Another limitation is that tamoxifen therapy was not randomly assigned in the studies we considered. In studies 9344 and 9741, almost all ER-positive patients received tamoxifen, and we compared ER-positive patients who received tamoxifen with ER-negative patients. In a separate analysis of study 8541, the benefit of more intensive chemotherapy was similar in ER-positive patients not
treated with tamoxifen and in ER-negative patients. There may have been a bias in the assignment of tamoxifen in study 8541; however, with the exception of menopausal status, the most important determinant of tamoxifen use was time, with much greater use after the announcement of the Oxford Overview results in 1988.32
Multiple comparisons are a concern in any subgroup analysis: examining enough subgroups will identify spurious treatment correlations, with the effects tending to be stronger with greater numbers of subgroups examined.33,34
Subgroup analyses based on hypotheses established from previous trials are less problematic. In our study, the three trials independently show the same effect. Viewing one study as hypothesis-generating leaves the other two as confirmatory. The fact that the specific chemotherapy question differed across the three trials is an important consideration but may not be relevant. Our analysis suggests that the biologic subtype of breast cancer is the most important predictor of the benefits of an improved chemotherapy regimen, regardless of the specific regimen.

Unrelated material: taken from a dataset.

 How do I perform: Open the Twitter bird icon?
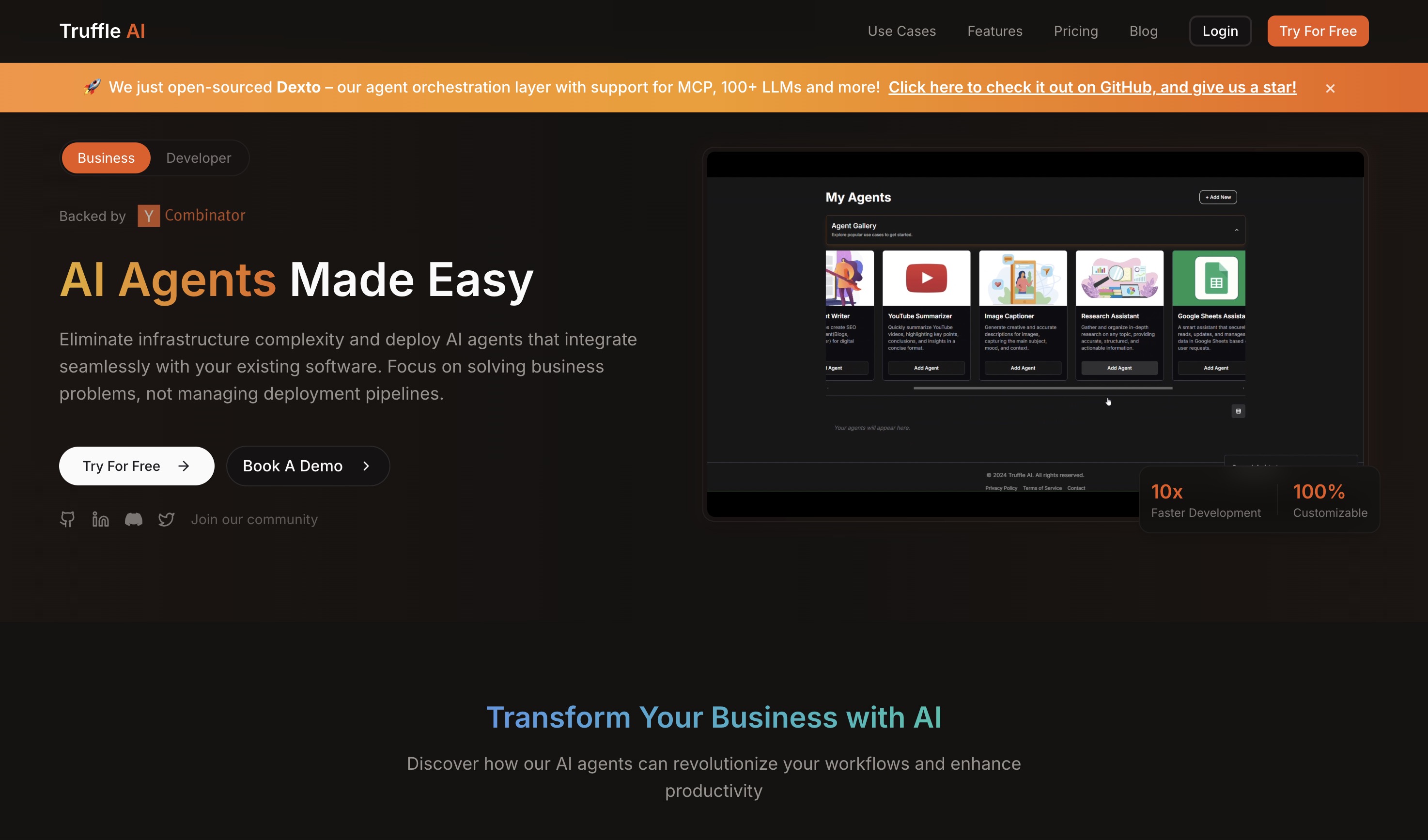(x=166, y=519)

Our study has two substantive clinical implications. First, although patients with ER-positive breast tumors may reasonably opt for chemotherapy, they should recognize that the benefits are not great as compared with those for patients with ER-negative disease. The benefits of intensive and extensive chemotherapy for unselected patients who have ER-positive disease treated with tamoxifen are modest at best. Whether such patients should opt for chemotherapy will depend on their attitudes toward the associated negative sequelae. In the years ahead, it is likely that we will have better predictors that will allow clinicians to determine which patients with ER-positive disease truly benefit from the addition of chemotherapy.25,26
Second, with advances in chemotherapy, patients with ER-negative tumors have had sequentially improved outcomes, and their prognoses now approach those of optimally treated patients with ER-positive disease. For patients with ER-negative disease, the overall disease-free survival and overall survival benefits of modern intensive and extensive chemotherapy considered in our study are substantial.